Most solar panels are tested at a standard temperature of around 25 °C — a benchmark known as Standard Test Conditions (STC). However, in real‑world conditions, especially in hot climates like much of Australia, solar panels often reach much higher surface temperatures when exposed to direct sunlight. When this happens, panel efficiency and power output decrease as temperatures rise.
Contrary to popular belief, more heat does not mean more electricity. While sunlight is essential for generating power, excessive heat causes the semiconductor materials inside panels to become less effective at converting sunlight into electrical energy.
Why Temperature Matters – Temperature Coefficient Explained
Each solar panel comes with a temperature coefficient, which measures how much its performance changes per degree Celsius above 25 °C. Most panels on the market have coefficients ranging roughly between –0.2 % and –0.5 % per °C. This means for every 1 °C increase above the testing temperature, the panel loses a small percentage of its rated output.
For example, if a panel has a temperature coefficient of –0.4 %/°C and its surface temperature reaches 60 °C on a hot day, the panel could lose roughly 14 % of its potential output compared to its rating at 25 °C.
Real‑World Impact of Heat in Australia
In Australia’s hot summer conditions — where ambient temperatures often exceed 35–40 °C — solar panel surfaces can heat up to 60 °C or more, resulting in noticeable output losses.
However:
· Solar panels still produce electricity in high heat — they just operate at slightly reduced efficiency.
· On cooler days, panels often run closer to their rated performance, sometimes even exceeding expectations if conditions are bright and ambient temperatures are mild.
So while heat reduces efficiency, it doesn’t stop solar panels from working altogether — it just affects how much power they can generate at peak times.
How Installation Affects Temperature Performance
How and where solar panels are installed can influence how hot they get and how much efficiency is lost:
Roof‑mounted systems with little airflow underneath can trap heat, raising panel temperature and reducing output.

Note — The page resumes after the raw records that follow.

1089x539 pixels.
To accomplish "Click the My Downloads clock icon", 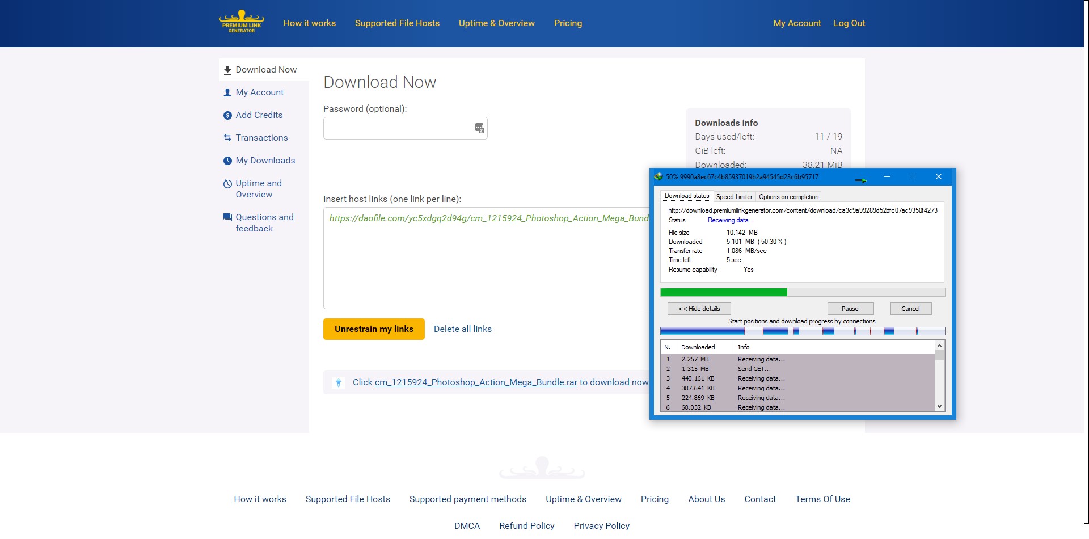I will click(227, 161).
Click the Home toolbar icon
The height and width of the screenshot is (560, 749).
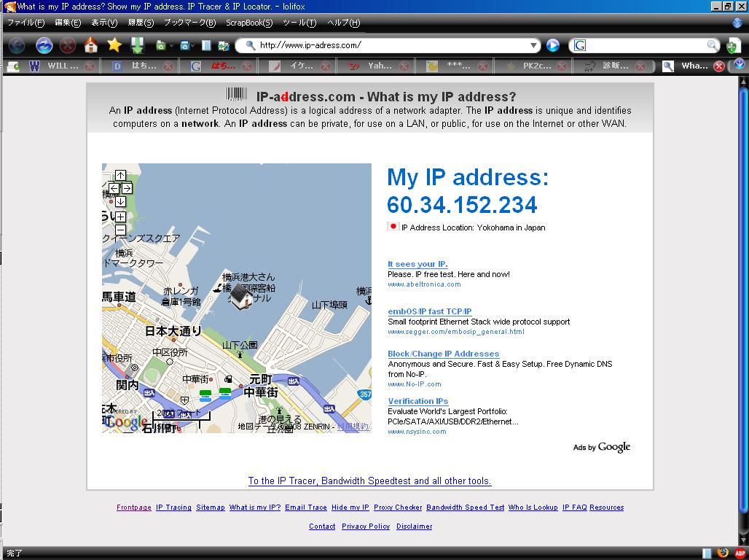click(x=90, y=45)
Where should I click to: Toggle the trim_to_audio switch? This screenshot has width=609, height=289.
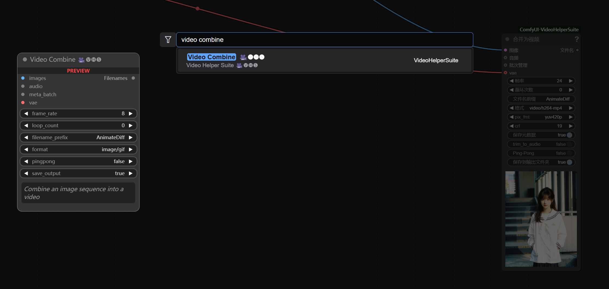[x=569, y=144]
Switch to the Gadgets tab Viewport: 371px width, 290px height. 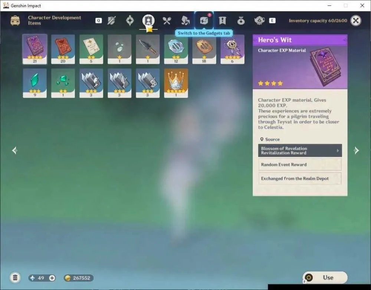pos(204,20)
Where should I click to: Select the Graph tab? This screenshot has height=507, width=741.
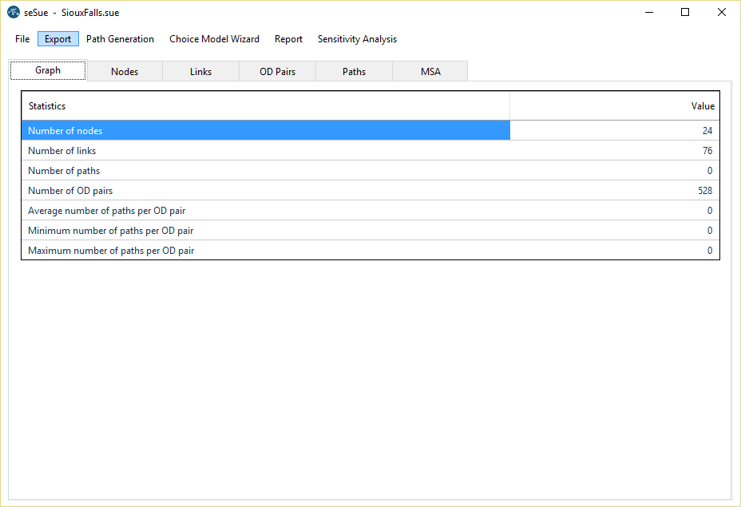pos(48,70)
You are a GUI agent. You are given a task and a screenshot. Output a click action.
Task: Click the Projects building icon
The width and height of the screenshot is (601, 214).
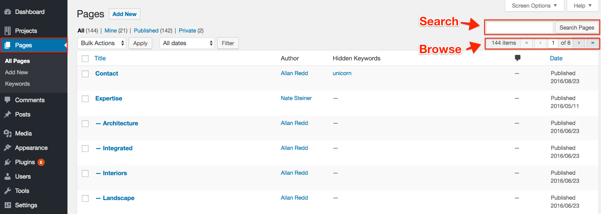point(8,31)
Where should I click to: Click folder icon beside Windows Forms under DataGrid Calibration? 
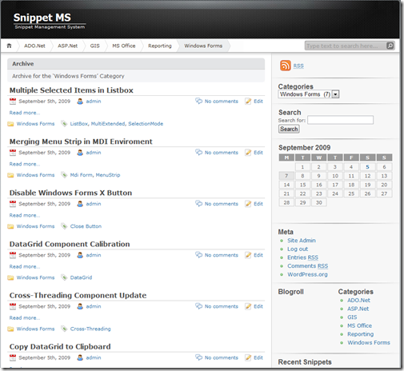click(10, 277)
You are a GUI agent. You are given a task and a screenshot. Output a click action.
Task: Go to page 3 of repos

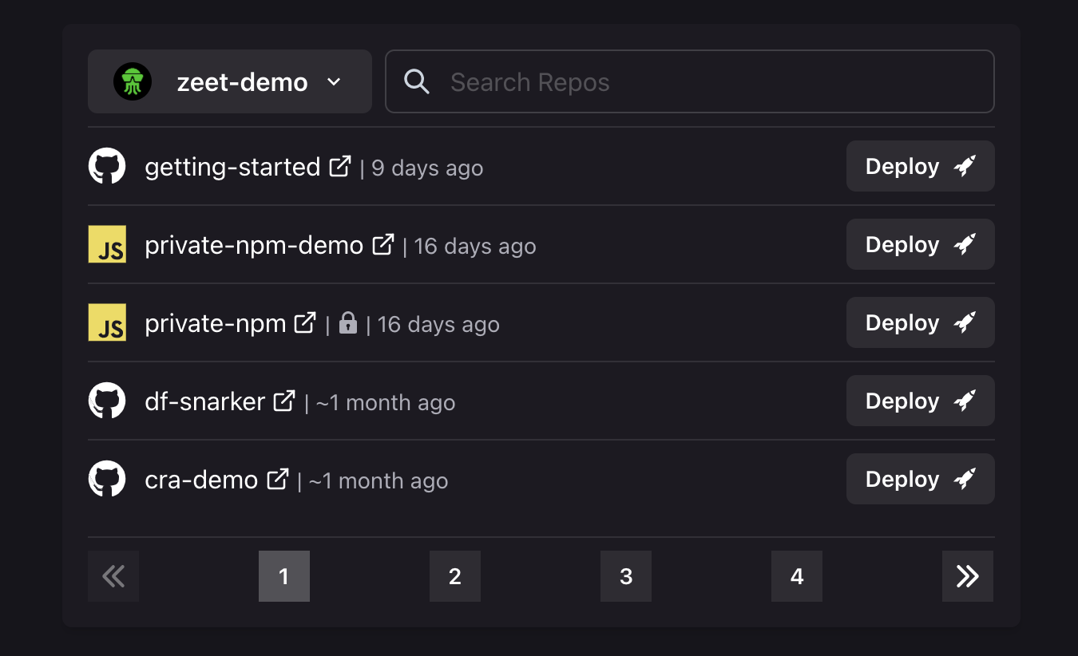click(626, 576)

Rack‑mounted systems with adequate clearance allow airflow beneath the panels,
helping them run cooler and closer to optimal performance. Pole‑mounted solar panels usually benefit from maximum airflow around the array, offering the best natural cooling performance.
Tips to Minimise Heat‑Related Losses
Although you can’t avoid sunshine, there are ways to limit temperature‑related efficiency drops:
✔ Choose panels with a lower (less negative) temperature coefficient — these lose less performance in heat. ✔ Ensure adequate airflow beneath the panels to enhance passive cooling. ✔ Opt for higher‑quality panels — premium modules often handle heat better and degrade less over time. ✔ Regular maintenance such as cleaning reduces dust build‑up, which can cause panels to absorb more heat.
Conclusion – Balancing Heat and Performance
In sunny climates like Australia, hot temperatures are a reality — and they do impact solar panel performance. But with the right panel selection, installation design, and understanding of temperature coefficients, you can maximise your solar energy production even in heat. Panels remain effective and continue to generate clean energy — it’s just about optimising their performance to handle heat efficiently.